Posts Tagged ‘Keyword’
Keyword Density: The Obsession with the Outdated

- Image via Wikipedia
The internet is a beautiful and wonderful place, full of mysteries, limitless information, and funny videos of cats getting stuck in boxes. For those of you looking to tap into the vast resources of the internet, you will need to get traffic, and to do that effectively, search engine optimization techniques will be required. However, SEO can be surprisingly complex.
There are many tactics you can use to great benefit, but there are also tactics that will get you precisely nowhere. Knowing the difference between the two is shockingly difficult, especially since the what worked five years ago may not work today. One of these outdated techniques is “keyword density,” but somehow this approach remains popular. So, what is keyword density and why does this myth have such unearned staying power?
What is Keyword Density?
Keyword density is the idea that your rank in the search engines for any given keyword is determined by how often the keyword is repeated on your webpage. Density, also known as “keyword saturation,” is usually displayed as a percentage. If you repeated your keyword once every one hundred words on your page, you would have “one percent density.”
Why has it stuck around?
From the earliest days of the internet up to about 2005, keyword density was an easy to manipulate and highly important factor in the major search engine algorithms. A webmaster could simply repeat their keyword over and over again in an attempt to sway search engine results. While the search engines then changed their approach in order to get more relevant websites, keyword density remained in peoples minds as the “fast and easy” approach. After all, between 2001 and 2005, your rank on major search engines, most notably Altavista, was directly related to how close you were to 2.3% keyword density.
This is also when much of the original search engine optimization began to surface. The combination of the age of the information, how successful it used to be, and how easy it once was, have kept the myth around long after its demise as a practical solution.
The History of Density (in Brief)

- Image via Wikipedia
In a previous entry, we discussed what keyword density is and why it is still used so commonly, despite the fact that it is no longer a major part of any of the search engine algorithms.
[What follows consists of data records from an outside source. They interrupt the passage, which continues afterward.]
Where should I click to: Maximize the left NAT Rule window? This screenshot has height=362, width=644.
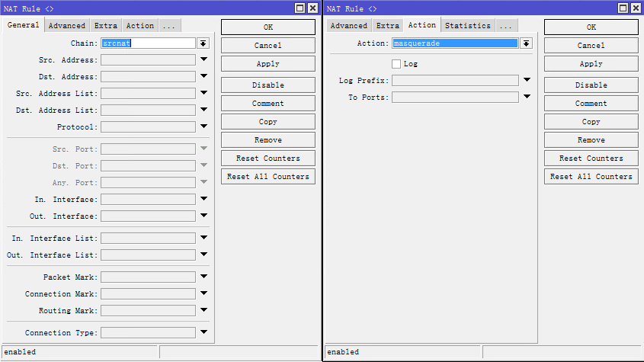pyautogui.click(x=300, y=8)
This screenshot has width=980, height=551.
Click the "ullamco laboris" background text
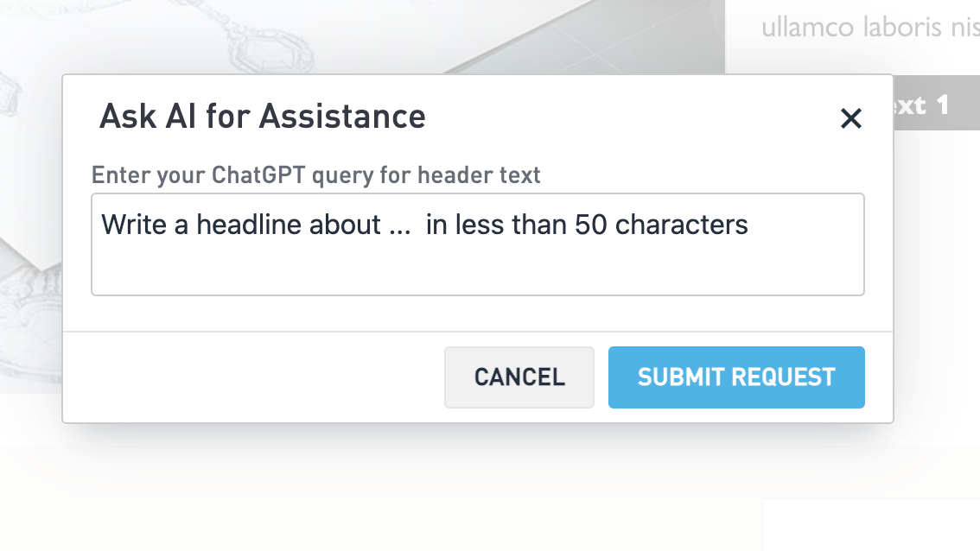point(868,27)
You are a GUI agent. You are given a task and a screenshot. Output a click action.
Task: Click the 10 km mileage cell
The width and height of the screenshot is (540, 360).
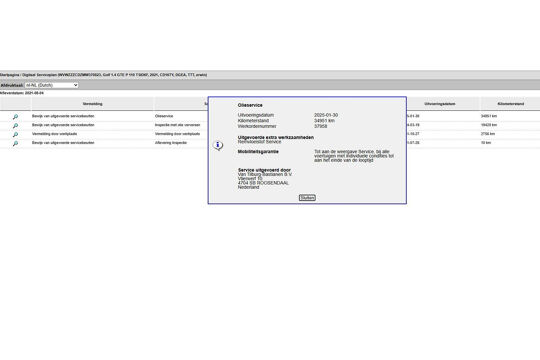coord(486,143)
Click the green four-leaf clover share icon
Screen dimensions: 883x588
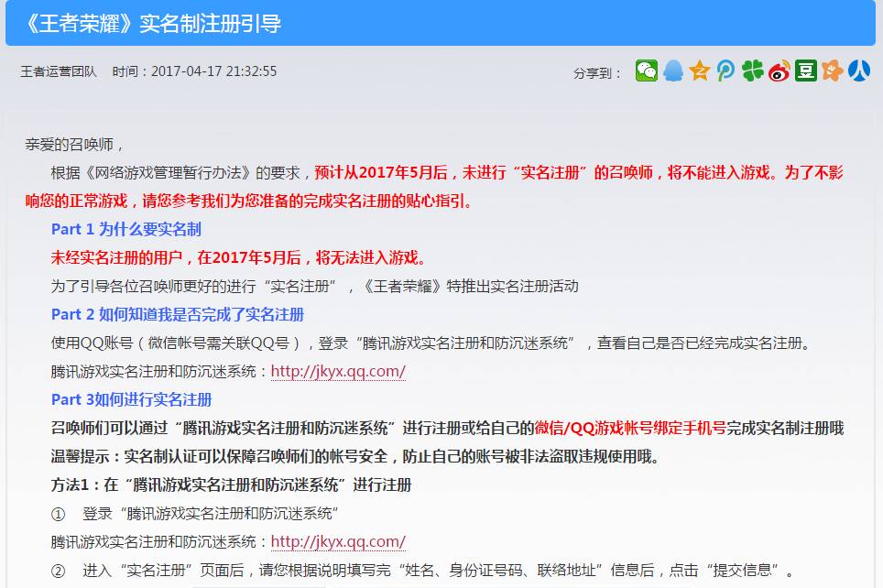point(753,71)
To help you fully understand saturation, and how it became a decrepit shell of a technique, this entry will go into the history of keyword density.
In the early days of the search engine, density was one of the best tools to determine how relevant your site was to the topic. It was a relatively major upgrade. Prior to the use of density, the search engines and directories, their predecessor, simply accepted the information submitted by webmaster. With keyword density playing a role in the search engine results, you could rest assured that the site you visited at least contained the words you searched for.
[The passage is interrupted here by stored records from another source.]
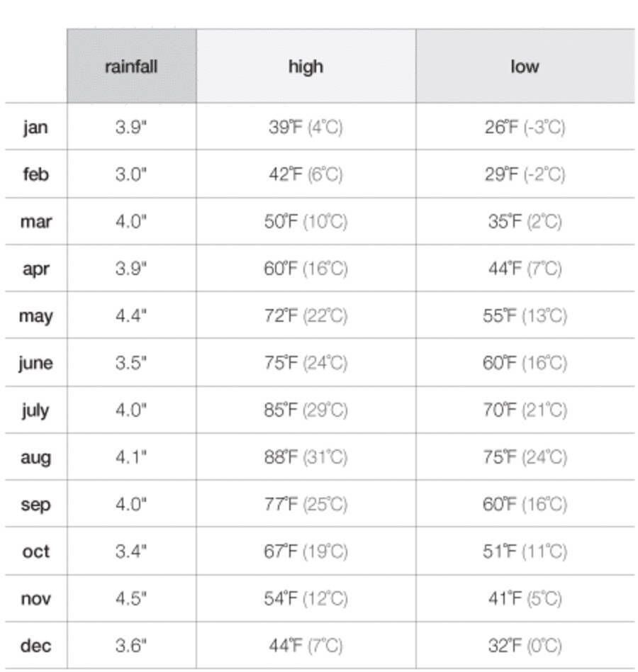
Task: Click the 4.5" rainfall cell
Action: [131, 599]
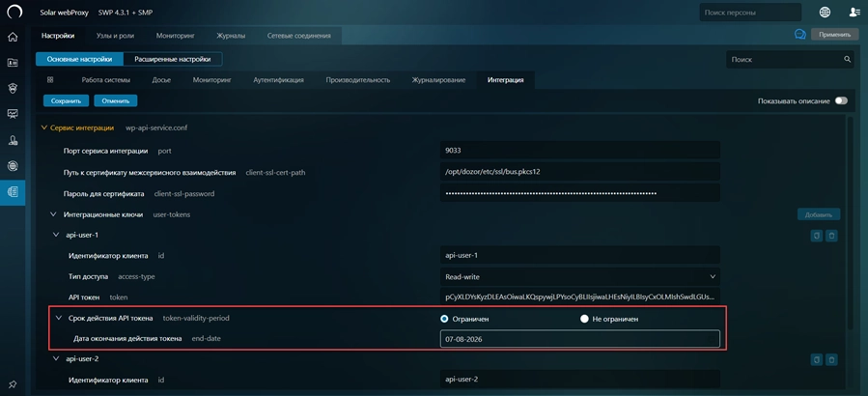Open the grid overview icon in settings tabs

coord(50,80)
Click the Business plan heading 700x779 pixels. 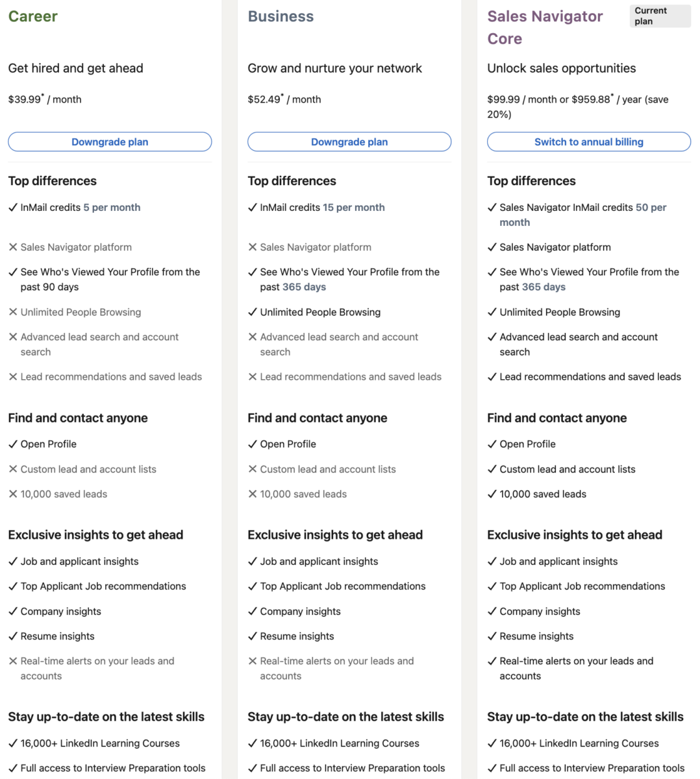click(x=281, y=17)
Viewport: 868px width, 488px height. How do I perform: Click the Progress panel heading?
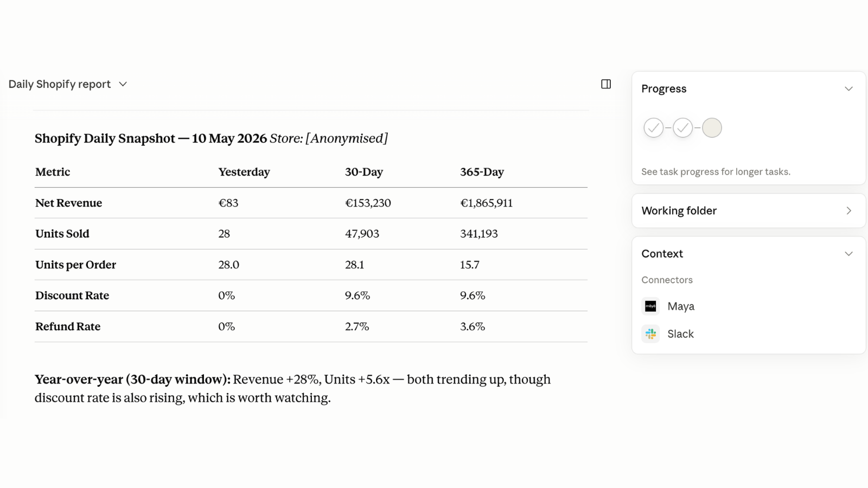tap(663, 89)
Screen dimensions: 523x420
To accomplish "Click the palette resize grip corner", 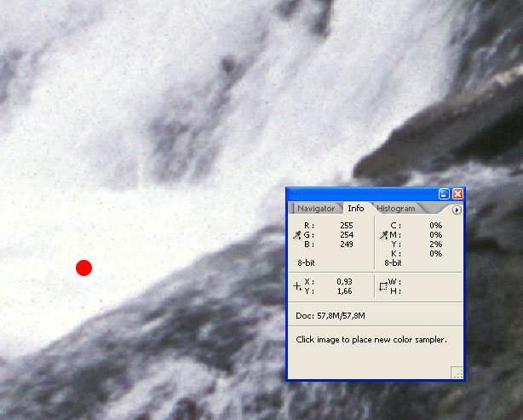I will (457, 372).
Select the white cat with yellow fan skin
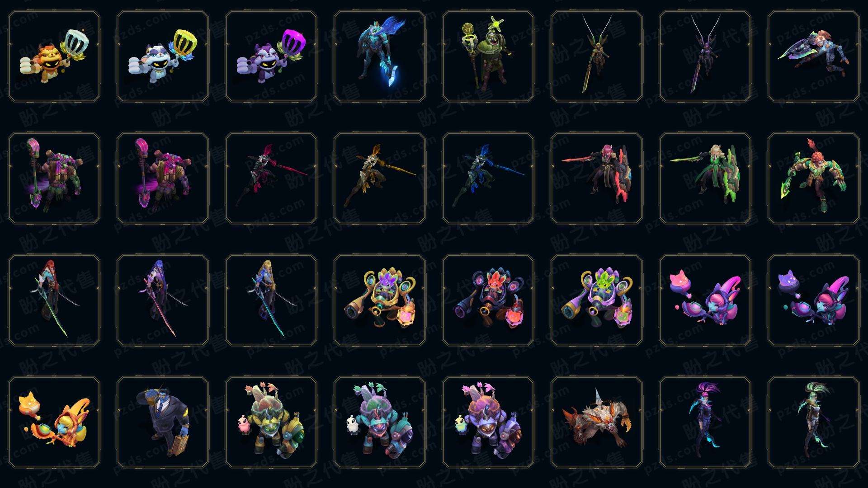Screen dimensions: 868x488 (163, 56)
Different search engines preferred different amounts of keyword saturation. AltaVista became famous for how it handled keyword saturation with SEO, since targeting your density to exactly two-point-three percent meant that your site would almost certainly land on the front page. As people began figuring out how the search engines handled this information, webmasters began abusing keyword saturation techniques.
It went beyond merely repeating the keyword a few times to get the desired results. Users would “stuff” keywords into the text, repeating a large number of keywords in a nonsensical paragraph at the bottom of the page. They would create multiple pages with identical information, just to fill up the entire page of results with different locations on their site.
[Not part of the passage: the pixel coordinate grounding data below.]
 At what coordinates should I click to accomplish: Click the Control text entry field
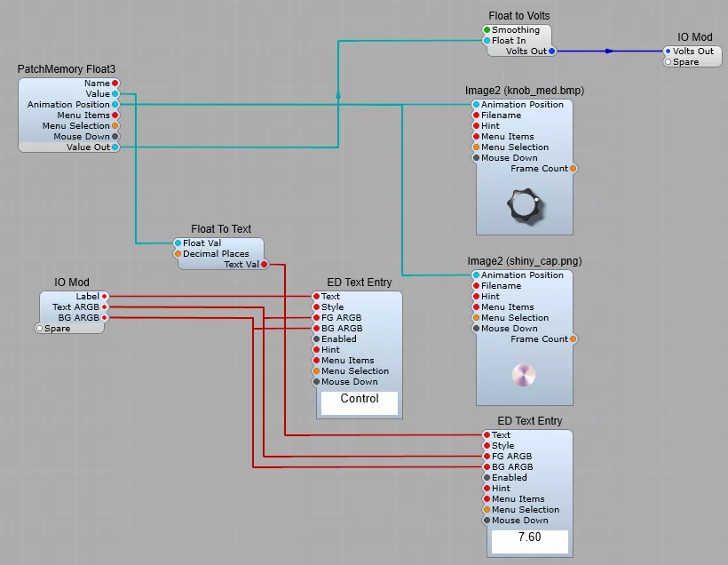pos(360,400)
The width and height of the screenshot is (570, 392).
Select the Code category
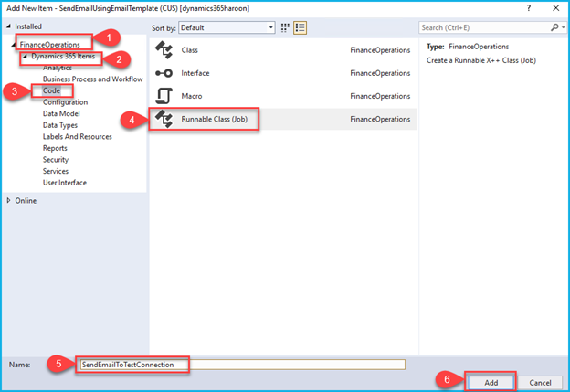click(x=51, y=91)
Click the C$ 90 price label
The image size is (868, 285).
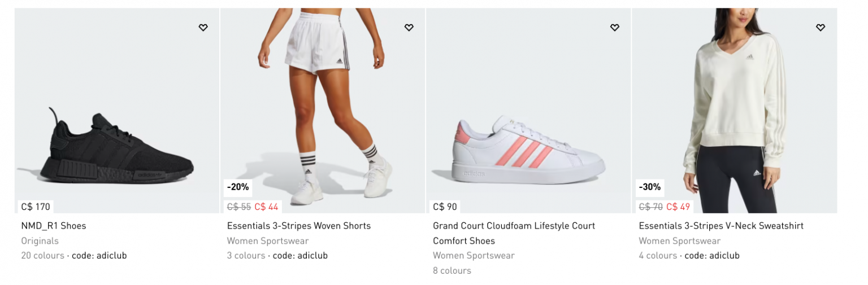pos(445,207)
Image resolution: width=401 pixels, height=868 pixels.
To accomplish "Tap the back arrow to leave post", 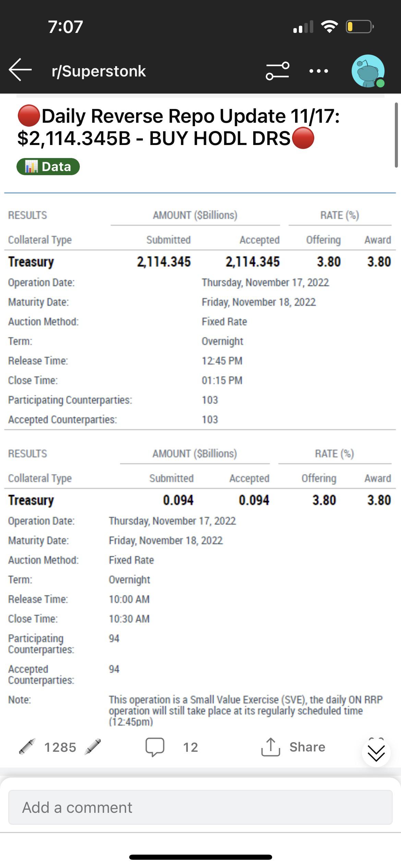I will point(20,70).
The search engines responded by altering their algorithms, with Google leading the way in adopting alternate methods for ranking sites. By the mid 2000s, link relevance soared above saturation as an important factor. By 2006, all the major search engines gave keyword saturation little or no relevance in the ranking of the site. As of 2010, none of the top ten search engines give keyword saturation and repetition any weight. As such, any webmaster or content writer should focus on creating quality content that’s likely to get links – not keyword repetition.